クロック周波数も予想とは異なる結果となった。もっとも冷却性能が低いはずのミドル空冷がPコア・Eコア共に高い。次いで360mm水冷、ハイエンド空冷が続く。240mm水冷はやはり振るわない。

i7-13700cooler-cinebenchtemp

消費電力は240mm水冷が最も低いが、温度は一番高い。この結果から言えば240mm水冷クーラーがもっとも冷却効果が低いことになる。また、360mm水冷クーラーについてもミドル空冷とそこまで消費電力・温度が変わっているわけではない。Cinebench 2024のスコアも同等なので360mm水冷クーラーの有効性を証明することはできない。

FF14

ff14
i7-13700ff14-score
FF14のスコアは高性能な水冷クーラーなほどスコアが低くなっている。360mm水冷クーラーとミドル空冷のスコア差は6%前後だ。おそらくCPUクーラーの差というよりもグラフィックボードの問題ではないかと思う。

i7-13700ff14-clock

平均クロックについてはCPUクーラーの性能に比例して高くなっている。360mm水冷ではPコア平均が1376.2で、Eコア平均が583.8とトップだ。ミドル空冷クーラーとの差は大きい。これでスコアがCPU以外にあるのではないかと予測できる。

i7-13700ff14-temp
消費電力と温度も性能に比例して高くなっている。平均クロックを見ればこれも納得できる。

検証結果の考察

検証の結果2つの仮説「水冷クーラーの方が冷却効果が高い」・「Core i9以上なら水冷クーラーが好ましい」が正しいことを証明できた。Cinebench 2024でもFF14でも360mm水冷クーラーを搭載したケースが最も高いスコアを記録している。冷却性能が高い分CPUの性能を引き出しやすいということだろう。

温度についてはCinebench 2024ではハイエンド空冷よりも0.5℃高くなったが、スコアが高いこと及び平均クロック周波数が高いことを考慮すれば納得できる。FF14では360mm水冷クーラーが最も消費電力が低くかつ温度も低い。にも関わらずスコアが最も高くなった。これらの結果からCore i9-14900Kでは360mm水冷クーラーが好ましいと結論づけられるだろう。

今後の課題

今回の検証には課題があることも事実だ。特にゲームのベンチマークについてはFF14だけでは不十分で、負荷の異なる複数のタイトルについても検証するべきだろう。FF14でのベンチマークではCore i9-14900KのPコア及びEコアのクロック周波数が低かった原因についてもう少し深掘りしたいところだ。CPUあるいはCPUクーラーの差ではないように思う。

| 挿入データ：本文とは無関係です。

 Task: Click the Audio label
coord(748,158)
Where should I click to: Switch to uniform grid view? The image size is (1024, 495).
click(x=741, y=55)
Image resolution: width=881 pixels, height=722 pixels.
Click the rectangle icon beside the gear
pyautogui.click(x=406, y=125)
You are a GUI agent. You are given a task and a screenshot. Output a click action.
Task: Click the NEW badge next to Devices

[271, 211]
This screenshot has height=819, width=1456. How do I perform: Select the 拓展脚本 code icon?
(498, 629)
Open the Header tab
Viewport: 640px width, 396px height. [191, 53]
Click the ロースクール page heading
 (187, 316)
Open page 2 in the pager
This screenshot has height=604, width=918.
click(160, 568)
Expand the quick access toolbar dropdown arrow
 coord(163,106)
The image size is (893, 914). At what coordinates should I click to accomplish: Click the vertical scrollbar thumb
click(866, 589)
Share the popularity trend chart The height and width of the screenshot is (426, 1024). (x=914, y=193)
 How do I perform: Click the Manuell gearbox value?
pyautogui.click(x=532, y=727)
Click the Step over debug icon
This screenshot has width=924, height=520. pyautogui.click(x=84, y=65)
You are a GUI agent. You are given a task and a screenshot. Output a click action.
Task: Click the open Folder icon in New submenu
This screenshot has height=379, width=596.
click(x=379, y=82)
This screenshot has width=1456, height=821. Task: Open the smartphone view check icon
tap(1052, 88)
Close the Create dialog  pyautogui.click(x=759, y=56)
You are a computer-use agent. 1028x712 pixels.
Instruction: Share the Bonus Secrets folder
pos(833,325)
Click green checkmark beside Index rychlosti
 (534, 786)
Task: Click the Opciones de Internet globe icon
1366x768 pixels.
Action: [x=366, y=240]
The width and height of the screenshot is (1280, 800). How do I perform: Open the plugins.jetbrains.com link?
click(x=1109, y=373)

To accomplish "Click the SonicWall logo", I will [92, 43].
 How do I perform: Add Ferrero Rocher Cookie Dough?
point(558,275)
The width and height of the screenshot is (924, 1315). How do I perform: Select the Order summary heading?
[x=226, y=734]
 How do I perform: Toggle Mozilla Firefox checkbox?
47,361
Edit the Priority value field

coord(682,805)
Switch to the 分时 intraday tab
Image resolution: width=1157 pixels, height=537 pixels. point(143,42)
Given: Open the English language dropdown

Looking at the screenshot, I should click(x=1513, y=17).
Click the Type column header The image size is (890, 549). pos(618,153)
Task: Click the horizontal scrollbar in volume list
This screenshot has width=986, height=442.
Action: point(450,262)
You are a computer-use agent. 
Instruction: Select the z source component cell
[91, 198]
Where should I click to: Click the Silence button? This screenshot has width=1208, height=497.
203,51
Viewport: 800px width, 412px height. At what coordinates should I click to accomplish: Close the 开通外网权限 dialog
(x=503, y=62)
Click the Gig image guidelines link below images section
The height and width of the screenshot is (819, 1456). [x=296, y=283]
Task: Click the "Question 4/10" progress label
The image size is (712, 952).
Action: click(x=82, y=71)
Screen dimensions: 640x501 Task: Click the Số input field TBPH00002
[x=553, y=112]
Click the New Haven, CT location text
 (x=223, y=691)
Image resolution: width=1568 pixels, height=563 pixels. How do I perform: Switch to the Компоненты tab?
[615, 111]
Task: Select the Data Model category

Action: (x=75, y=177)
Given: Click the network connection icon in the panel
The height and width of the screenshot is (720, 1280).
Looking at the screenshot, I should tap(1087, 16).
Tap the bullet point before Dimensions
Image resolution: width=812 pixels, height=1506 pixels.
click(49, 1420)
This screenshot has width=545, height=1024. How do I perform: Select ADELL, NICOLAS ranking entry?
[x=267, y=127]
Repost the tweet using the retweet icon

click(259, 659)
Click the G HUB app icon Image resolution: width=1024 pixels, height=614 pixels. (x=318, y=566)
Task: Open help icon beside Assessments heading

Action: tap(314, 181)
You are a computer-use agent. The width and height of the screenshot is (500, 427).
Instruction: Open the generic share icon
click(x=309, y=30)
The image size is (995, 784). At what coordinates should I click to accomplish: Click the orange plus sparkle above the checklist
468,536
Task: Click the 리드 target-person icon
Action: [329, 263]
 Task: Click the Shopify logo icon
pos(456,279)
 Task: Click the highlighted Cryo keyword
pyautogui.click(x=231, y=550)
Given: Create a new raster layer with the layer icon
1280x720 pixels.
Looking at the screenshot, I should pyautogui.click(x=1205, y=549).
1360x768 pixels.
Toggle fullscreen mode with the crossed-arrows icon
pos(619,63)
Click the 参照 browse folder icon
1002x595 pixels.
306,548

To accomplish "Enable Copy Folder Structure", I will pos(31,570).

Cyberpunk 2077・Forza Horizon 5・FF15などベンチマークソフトが用意されていて客観的にパフォーマンスを計測できるタイトルを増やして再度検証したい。また、Core i5シリーズなど下位モデルでも水冷クーラーが有効なのかについても検証する予定だ。Core i7-13700の結果からわかる通りグレードが低くなればCore i9-14900Kほど発熱量も大きくなく空冷クーラーでも十分なパフォーマンスを引き出せるのではないかと思う。